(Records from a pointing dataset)

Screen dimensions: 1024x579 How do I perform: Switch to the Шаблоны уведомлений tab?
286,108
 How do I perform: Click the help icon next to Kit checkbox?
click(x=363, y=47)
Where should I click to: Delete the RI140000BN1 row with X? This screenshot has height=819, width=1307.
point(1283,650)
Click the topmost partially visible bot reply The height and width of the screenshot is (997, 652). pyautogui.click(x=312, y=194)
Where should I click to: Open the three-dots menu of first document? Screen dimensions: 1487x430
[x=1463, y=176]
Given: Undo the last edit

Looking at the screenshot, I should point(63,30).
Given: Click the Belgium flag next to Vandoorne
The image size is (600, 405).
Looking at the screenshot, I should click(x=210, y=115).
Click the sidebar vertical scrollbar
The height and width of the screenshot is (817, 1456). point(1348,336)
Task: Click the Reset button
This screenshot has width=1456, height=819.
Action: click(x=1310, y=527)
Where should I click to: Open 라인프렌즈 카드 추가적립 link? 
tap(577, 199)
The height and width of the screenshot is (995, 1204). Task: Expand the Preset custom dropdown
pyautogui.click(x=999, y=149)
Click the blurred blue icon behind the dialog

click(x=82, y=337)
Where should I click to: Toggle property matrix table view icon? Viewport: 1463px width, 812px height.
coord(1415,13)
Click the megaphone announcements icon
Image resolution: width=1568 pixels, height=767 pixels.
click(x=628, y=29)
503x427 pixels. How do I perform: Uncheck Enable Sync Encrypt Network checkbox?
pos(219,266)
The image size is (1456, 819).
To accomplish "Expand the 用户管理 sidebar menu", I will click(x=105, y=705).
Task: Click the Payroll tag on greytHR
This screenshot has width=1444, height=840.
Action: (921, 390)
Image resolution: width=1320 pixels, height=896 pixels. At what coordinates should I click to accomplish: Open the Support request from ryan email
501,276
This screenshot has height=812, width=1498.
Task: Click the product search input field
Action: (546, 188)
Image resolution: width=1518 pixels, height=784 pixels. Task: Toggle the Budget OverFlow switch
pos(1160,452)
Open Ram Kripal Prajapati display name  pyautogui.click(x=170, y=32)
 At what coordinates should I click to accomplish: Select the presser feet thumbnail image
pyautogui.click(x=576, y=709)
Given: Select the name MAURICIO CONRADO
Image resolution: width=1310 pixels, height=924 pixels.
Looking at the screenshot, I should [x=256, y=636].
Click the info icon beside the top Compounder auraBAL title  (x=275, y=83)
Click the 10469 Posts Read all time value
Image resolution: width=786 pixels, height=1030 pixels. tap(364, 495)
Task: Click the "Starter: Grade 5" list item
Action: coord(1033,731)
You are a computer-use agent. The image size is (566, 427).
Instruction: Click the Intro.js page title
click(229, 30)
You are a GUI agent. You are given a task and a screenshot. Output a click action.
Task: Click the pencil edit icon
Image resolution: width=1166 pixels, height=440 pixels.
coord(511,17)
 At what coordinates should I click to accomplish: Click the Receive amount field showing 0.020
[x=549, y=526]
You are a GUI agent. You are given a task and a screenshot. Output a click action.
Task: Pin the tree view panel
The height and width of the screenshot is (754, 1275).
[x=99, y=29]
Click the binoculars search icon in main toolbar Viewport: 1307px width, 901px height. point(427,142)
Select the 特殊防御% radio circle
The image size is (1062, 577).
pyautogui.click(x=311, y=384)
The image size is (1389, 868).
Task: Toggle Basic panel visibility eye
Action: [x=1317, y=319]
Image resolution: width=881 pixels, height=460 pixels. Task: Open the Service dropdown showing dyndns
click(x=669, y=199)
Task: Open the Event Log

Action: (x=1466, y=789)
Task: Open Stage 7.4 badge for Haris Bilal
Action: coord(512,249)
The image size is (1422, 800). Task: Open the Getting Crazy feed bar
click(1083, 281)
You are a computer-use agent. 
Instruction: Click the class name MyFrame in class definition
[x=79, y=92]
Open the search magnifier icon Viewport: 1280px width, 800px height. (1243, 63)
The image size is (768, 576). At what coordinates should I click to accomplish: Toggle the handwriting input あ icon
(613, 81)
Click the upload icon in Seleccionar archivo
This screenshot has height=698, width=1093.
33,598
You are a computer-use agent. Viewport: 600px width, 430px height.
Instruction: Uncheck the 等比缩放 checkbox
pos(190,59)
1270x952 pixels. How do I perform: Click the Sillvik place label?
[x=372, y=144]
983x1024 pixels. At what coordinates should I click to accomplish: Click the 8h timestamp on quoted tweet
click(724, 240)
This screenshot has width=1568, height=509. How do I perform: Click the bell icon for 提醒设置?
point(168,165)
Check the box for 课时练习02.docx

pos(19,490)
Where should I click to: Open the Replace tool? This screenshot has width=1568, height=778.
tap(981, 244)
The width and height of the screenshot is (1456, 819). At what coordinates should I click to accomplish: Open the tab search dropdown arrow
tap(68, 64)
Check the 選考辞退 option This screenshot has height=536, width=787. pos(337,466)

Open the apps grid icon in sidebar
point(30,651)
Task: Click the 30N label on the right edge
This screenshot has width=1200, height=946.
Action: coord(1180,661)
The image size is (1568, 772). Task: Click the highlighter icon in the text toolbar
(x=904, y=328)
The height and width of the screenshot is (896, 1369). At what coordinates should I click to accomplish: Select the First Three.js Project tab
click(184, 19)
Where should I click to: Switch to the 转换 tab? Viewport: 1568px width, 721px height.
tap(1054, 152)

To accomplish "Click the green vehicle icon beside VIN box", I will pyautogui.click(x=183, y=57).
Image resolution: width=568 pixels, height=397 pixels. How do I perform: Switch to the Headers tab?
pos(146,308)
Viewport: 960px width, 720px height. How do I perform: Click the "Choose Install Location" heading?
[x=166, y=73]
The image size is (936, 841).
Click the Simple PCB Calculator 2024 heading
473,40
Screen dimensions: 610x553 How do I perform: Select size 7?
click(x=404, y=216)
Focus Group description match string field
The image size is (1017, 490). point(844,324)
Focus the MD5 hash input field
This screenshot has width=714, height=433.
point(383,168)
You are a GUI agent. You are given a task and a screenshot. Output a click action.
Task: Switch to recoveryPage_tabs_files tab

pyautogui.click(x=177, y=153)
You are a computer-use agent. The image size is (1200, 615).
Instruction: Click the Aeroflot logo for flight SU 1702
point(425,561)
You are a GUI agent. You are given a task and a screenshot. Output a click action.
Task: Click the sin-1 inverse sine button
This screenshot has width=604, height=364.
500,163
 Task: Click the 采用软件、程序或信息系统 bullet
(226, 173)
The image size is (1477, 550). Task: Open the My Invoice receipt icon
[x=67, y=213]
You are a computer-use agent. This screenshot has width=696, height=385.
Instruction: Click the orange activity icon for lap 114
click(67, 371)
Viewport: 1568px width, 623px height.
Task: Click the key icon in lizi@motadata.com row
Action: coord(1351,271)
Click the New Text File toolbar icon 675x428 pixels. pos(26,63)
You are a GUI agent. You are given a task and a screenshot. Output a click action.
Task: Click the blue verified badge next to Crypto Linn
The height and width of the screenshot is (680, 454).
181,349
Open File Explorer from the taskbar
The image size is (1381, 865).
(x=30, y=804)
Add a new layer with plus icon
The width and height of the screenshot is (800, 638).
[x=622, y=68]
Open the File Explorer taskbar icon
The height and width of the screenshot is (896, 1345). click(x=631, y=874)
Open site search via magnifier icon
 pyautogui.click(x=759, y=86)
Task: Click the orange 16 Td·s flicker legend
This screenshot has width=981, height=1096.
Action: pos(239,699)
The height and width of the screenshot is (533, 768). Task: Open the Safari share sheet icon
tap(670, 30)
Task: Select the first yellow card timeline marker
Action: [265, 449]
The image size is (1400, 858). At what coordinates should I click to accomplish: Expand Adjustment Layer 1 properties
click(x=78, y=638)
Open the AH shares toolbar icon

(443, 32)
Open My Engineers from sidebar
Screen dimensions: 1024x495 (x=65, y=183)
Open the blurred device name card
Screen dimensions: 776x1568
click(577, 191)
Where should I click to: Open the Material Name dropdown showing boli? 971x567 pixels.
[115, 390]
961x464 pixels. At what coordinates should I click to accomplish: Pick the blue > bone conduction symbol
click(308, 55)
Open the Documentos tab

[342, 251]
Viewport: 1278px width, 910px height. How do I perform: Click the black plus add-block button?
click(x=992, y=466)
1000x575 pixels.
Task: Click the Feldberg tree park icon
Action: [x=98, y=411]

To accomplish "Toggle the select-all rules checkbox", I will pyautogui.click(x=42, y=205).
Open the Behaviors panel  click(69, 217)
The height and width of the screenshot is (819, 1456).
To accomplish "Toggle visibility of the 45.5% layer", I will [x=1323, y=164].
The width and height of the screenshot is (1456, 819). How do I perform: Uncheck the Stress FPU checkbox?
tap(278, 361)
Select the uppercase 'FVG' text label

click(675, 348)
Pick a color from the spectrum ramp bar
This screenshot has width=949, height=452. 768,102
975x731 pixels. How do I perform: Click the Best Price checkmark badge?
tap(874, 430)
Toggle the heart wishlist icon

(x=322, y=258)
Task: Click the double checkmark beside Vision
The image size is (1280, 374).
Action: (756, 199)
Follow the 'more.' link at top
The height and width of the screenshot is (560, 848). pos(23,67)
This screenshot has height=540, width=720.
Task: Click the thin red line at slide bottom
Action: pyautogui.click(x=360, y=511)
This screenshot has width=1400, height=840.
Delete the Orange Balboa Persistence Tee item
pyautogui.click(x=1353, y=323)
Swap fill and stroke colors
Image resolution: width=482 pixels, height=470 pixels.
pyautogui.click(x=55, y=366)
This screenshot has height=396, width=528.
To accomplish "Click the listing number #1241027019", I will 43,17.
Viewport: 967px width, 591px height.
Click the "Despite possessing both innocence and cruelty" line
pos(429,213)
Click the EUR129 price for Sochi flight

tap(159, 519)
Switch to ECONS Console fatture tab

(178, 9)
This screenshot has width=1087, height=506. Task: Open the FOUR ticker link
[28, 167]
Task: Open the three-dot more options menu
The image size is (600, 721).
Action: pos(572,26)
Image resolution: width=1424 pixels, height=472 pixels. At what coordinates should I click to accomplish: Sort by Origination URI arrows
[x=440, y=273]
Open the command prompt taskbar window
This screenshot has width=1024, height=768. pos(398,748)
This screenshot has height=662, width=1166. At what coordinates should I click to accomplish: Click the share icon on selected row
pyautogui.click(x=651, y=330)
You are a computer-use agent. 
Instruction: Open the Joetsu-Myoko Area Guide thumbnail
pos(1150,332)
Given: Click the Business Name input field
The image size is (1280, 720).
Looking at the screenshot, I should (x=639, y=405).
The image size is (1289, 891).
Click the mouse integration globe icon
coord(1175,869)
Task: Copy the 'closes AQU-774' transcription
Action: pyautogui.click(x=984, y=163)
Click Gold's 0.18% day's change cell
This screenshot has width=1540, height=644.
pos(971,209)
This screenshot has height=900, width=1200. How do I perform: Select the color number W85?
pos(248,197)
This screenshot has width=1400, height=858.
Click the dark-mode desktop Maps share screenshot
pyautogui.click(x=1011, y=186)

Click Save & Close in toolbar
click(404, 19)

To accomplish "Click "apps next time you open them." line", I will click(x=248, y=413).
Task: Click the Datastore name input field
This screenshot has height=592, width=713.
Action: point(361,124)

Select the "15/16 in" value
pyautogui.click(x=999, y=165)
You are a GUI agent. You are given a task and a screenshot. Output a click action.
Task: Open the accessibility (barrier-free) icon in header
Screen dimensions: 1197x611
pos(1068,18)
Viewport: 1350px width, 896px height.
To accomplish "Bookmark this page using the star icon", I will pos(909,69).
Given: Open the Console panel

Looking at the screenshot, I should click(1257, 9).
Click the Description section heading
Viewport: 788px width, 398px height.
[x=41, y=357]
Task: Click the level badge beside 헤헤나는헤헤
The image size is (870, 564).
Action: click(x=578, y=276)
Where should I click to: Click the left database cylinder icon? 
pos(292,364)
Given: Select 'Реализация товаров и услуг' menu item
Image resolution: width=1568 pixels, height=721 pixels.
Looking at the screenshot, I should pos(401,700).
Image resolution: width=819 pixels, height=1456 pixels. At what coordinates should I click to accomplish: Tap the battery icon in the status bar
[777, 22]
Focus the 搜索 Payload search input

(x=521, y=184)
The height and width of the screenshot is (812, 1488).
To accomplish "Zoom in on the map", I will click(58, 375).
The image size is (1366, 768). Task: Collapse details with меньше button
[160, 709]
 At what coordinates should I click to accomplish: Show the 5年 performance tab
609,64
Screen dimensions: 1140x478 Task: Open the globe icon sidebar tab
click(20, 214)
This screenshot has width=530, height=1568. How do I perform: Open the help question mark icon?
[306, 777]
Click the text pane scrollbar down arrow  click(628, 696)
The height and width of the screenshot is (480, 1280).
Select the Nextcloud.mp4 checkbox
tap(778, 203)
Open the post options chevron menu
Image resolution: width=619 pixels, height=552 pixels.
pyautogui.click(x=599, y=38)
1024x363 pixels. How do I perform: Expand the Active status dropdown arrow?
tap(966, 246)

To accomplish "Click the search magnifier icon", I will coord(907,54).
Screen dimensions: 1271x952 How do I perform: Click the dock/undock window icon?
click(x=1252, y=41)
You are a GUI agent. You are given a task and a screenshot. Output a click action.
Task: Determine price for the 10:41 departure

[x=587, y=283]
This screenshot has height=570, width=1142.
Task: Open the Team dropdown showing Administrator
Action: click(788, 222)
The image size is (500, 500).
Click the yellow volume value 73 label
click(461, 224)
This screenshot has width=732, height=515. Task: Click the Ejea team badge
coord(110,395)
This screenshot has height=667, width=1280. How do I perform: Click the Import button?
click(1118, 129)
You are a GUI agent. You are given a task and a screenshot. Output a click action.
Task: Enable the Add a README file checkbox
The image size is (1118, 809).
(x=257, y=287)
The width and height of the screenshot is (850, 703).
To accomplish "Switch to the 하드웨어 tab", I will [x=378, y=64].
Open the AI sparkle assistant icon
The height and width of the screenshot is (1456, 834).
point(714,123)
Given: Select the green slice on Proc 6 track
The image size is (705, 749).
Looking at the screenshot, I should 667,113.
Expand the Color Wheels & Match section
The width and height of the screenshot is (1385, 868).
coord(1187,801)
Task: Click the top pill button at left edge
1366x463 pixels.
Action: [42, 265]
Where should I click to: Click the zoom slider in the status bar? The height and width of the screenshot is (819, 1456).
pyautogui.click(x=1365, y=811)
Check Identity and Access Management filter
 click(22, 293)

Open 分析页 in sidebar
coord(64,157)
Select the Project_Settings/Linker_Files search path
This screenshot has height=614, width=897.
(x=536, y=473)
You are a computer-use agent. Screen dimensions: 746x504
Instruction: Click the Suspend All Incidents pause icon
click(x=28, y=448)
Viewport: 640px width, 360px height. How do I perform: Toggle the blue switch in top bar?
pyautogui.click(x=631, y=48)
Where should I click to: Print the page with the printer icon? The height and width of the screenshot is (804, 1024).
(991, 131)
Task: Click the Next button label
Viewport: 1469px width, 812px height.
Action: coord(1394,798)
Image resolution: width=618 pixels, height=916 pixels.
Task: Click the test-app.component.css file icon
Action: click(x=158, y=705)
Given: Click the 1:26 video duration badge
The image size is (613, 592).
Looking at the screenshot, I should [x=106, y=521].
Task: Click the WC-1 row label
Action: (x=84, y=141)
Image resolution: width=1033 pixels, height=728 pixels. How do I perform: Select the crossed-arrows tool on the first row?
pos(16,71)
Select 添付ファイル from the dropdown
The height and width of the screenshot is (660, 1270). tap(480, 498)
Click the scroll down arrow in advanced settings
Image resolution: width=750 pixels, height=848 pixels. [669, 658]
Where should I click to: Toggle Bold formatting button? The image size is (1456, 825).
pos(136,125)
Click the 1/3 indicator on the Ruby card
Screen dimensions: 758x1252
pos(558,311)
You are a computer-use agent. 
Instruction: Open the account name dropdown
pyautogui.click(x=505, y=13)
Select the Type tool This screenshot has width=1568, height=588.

__Problem details__: Can you render the records, from their first line through the line containing "click(x=628, y=29)", as a Markdown table with the columns Row and Line, numbering each row and leaving out blank lines?

__Answer to this exercise__:
| Row | Line |
|---|---|
| 1 | Screen dimensions: 1024x579 How do I perform: Switch to the Шаблоны уведомлений tab? |
| 2 | 286,108 |
| 3 |  How do I perform: Click the help icon next to Kit checkbox? |
| 4 | click(x=363, y=47) |
| 5 | Where should I click to: Delete the RI140000BN1 row with X? This screenshot has height=819, width=1307. |
| 6 | point(1283,650) |
| 7 | Click the topmost partially visible bot reply The height and width of the screenshot is (997, 652). pyautogui.click(x=312, y=194) |
| 8 | Where should I click to: Open the three-dots menu of first document? Screen dimensions: 1487x430 |
| 9 | [x=1463, y=176] |
| 10 | Given: Undo the last edit |
| 11 | Looking at the screenshot, I should point(63,30). |
| 12 | Given: Click the Belgium flag next to Vandoorne |
| 13 | The image size is (600, 405). |
| 14 | Looking at the screenshot, I should click(x=210, y=115). |
| 15 | Click the sidebar vertical scrollbar |
| 16 | The height and width of the screenshot is (817, 1456). point(1348,336) |
| 17 | Task: Click the Reset button |
| 18 | This screenshot has width=1456, height=819. |
| 19 | Action: click(x=1310, y=527) |
| 20 | Where should I click to: Open 라인프렌즈 카드 추가적립 link?  |
| 21 | tap(577, 199) |
| 22 | The height and width of the screenshot is (995, 1204). Task: Expand the Preset custom dropdown |
| 23 | pyautogui.click(x=999, y=149) |
| 24 | Click the blurred blue icon behind the dialog |
| 25 | click(x=82, y=337) |
| 26 | Where should I click to: Toggle property matrix table view icon? Viewport: 1463px width, 812px height. |
| 27 | coord(1415,13) |
| 28 | Click the megaphone announcements icon |
| 29 | Image resolution: width=1568 pixels, height=767 pixels. |
| 30 | click(x=628, y=29) |